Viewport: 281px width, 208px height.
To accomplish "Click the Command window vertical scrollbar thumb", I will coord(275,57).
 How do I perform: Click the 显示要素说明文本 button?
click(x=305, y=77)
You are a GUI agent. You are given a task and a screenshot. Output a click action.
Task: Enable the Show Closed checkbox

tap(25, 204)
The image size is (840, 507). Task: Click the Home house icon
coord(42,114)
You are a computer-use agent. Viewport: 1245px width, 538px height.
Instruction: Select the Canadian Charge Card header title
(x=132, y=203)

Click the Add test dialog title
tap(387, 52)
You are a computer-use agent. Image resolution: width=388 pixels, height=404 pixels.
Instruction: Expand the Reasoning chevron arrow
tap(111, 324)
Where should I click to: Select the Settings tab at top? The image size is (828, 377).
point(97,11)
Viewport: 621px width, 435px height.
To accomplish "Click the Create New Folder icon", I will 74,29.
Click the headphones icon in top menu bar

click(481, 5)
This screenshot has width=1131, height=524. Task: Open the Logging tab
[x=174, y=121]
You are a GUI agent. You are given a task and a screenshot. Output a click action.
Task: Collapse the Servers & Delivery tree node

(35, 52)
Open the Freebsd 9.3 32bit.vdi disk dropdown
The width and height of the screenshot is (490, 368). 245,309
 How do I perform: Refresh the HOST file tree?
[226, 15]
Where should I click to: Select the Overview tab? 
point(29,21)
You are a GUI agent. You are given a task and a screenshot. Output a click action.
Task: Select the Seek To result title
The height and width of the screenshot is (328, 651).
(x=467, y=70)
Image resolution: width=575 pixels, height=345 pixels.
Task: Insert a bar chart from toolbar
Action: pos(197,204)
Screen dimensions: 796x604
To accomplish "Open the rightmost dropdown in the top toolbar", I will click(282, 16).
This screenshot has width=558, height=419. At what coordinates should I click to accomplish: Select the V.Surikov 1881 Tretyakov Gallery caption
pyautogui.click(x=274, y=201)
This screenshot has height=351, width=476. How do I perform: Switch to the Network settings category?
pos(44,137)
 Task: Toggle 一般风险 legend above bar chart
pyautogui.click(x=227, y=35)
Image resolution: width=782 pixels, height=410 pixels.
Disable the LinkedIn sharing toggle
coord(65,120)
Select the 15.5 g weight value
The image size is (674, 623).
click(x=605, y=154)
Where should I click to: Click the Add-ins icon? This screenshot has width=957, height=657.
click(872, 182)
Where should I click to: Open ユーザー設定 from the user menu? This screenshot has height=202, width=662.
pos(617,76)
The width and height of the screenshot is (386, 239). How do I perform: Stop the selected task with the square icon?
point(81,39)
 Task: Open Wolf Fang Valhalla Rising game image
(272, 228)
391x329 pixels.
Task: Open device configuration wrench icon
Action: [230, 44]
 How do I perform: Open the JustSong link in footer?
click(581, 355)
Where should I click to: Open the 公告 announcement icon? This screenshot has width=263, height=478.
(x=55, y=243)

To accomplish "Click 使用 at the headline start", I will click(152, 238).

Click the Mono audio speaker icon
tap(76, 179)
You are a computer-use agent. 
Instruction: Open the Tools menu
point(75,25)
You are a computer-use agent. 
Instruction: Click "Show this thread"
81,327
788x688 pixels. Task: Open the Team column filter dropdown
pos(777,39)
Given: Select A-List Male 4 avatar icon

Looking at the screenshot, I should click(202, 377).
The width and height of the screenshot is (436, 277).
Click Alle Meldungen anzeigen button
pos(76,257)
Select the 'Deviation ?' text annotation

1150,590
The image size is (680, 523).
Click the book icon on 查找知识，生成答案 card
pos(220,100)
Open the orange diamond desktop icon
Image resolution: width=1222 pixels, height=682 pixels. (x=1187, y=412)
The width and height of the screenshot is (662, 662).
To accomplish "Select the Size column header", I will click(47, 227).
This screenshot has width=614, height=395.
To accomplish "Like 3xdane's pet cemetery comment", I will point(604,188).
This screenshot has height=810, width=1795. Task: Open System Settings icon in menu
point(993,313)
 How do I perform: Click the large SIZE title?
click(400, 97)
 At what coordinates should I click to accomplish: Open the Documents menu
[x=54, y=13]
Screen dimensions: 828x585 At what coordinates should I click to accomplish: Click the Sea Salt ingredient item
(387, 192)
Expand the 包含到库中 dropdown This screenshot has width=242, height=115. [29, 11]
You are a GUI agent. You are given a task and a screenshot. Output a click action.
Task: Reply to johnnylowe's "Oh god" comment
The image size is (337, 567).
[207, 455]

+--

Transcribe every record exactly, keeping each line as it is.

• [Exercise solution]
Viewport: 281px width, 208px height.
To accomplish "Click the Command window vertical scrollbar thumb", I will coord(275,57).
 How do I perform: Click the 显示要素说明文本 button?
click(x=305, y=77)
You are a GUI agent. You are given a task and a screenshot. Output a click action.
Task: Enable the Show Closed checkbox

tap(25, 204)
The image size is (840, 507). Task: Click the Home house icon
coord(42,114)
You are a computer-use agent. Viewport: 1245px width, 538px height.
Instruction: Select the Canadian Charge Card header title
(x=132, y=203)

Click the Add test dialog title
tap(387, 52)
You are a computer-use agent. Image resolution: width=388 pixels, height=404 pixels.
Instruction: Expand the Reasoning chevron arrow
tap(111, 324)
Where should I click to: Select the Settings tab at top? The image size is (828, 377).
point(97,11)
Viewport: 621px width, 435px height.
To accomplish "Click the Create New Folder icon", I will 74,29.
Click the headphones icon in top menu bar

click(481, 5)
This screenshot has width=1131, height=524. Task: Open the Logging tab
[x=174, y=121]
You are a GUI agent. You are given a task and a screenshot. Output a click action.
Task: Collapse the Servers & Delivery tree node

(35, 52)
Open the Freebsd 9.3 32bit.vdi disk dropdown
The width and height of the screenshot is (490, 368). 245,309
 How do I perform: Refresh the HOST file tree?
[226, 15]
Where should I click to: Select the Overview tab? 
point(29,21)
You are a GUI agent. You are given a task and a screenshot. Output a click action.
Task: Select the Seek To result title
The height and width of the screenshot is (328, 651).
(x=467, y=70)
Image resolution: width=575 pixels, height=345 pixels.
Task: Insert a bar chart from toolbar
Action: pos(197,204)
Screen dimensions: 796x604
To accomplish "Open the rightmost dropdown in the top toolbar", I will click(282, 16).
This screenshot has width=558, height=419. At what coordinates should I click to accomplish: Select the V.Surikov 1881 Tretyakov Gallery caption
pyautogui.click(x=274, y=201)
This screenshot has height=351, width=476. How do I perform: Switch to the Network settings category?
pos(44,137)
 Task: Toggle 一般风险 legend above bar chart
pyautogui.click(x=227, y=35)
Image resolution: width=782 pixels, height=410 pixels.
Disable the LinkedIn sharing toggle
coord(65,120)
Select the 15.5 g weight value
The image size is (674, 623).
click(x=605, y=154)
Where should I click to: Click the Add-ins icon? This screenshot has width=957, height=657.
click(872, 182)
Where should I click to: Open ユーザー設定 from the user menu? This screenshot has height=202, width=662.
pos(617,76)
The width and height of the screenshot is (386, 239). How do I perform: Stop the selected task with the square icon?
point(81,39)
 Task: Open Wolf Fang Valhalla Rising game image
(272, 228)
391x329 pixels.
Task: Open device configuration wrench icon
Action: [230, 44]
 How do I perform: Open the JustSong link in footer?
click(581, 355)
Where should I click to: Open the 公告 announcement icon? This screenshot has width=263, height=478.
(x=55, y=243)

To accomplish "Click 使用 at the headline start", I will click(152, 238).

Click the Mono audio speaker icon
tap(76, 179)
You are a computer-use agent. 
Instruction: Open the Tools menu
point(75,25)
You are a computer-use agent. 
Instruction: Click "Show this thread"
81,327
788x688 pixels. Task: Open the Team column filter dropdown
pos(777,39)
Given: Select A-List Male 4 avatar icon

Looking at the screenshot, I should click(202, 377).
The width and height of the screenshot is (436, 277).
Click Alle Meldungen anzeigen button
pos(76,257)
Select the 'Deviation ?' text annotation

1150,590
The image size is (680, 523).
Click the book icon on 查找知识，生成答案 card
pos(220,100)
Open the orange diamond desktop icon
Image resolution: width=1222 pixels, height=682 pixels. (x=1187, y=412)
The width and height of the screenshot is (662, 662).
To accomplish "Select the Size column header", I will click(47, 227).
This screenshot has width=614, height=395.
To accomplish "Like 3xdane's pet cemetery comment", I will point(604,188).
This screenshot has height=810, width=1795. Task: Open System Settings icon in menu
point(993,313)
 How do I perform: Click the large SIZE title?
click(400, 97)
 At what coordinates should I click to accomplish: Open the Documents menu
[x=54, y=13]
Screen dimensions: 828x585 At what coordinates should I click to accomplish: Click the Sea Salt ingredient item
(387, 192)
Expand the 包含到库中 dropdown This screenshot has width=242, height=115. [29, 11]
You are a GUI agent. You are given a task and a screenshot. Output a click action.
Task: Reply to johnnylowe's "Oh god" comment
The image size is (337, 567).
[207, 455]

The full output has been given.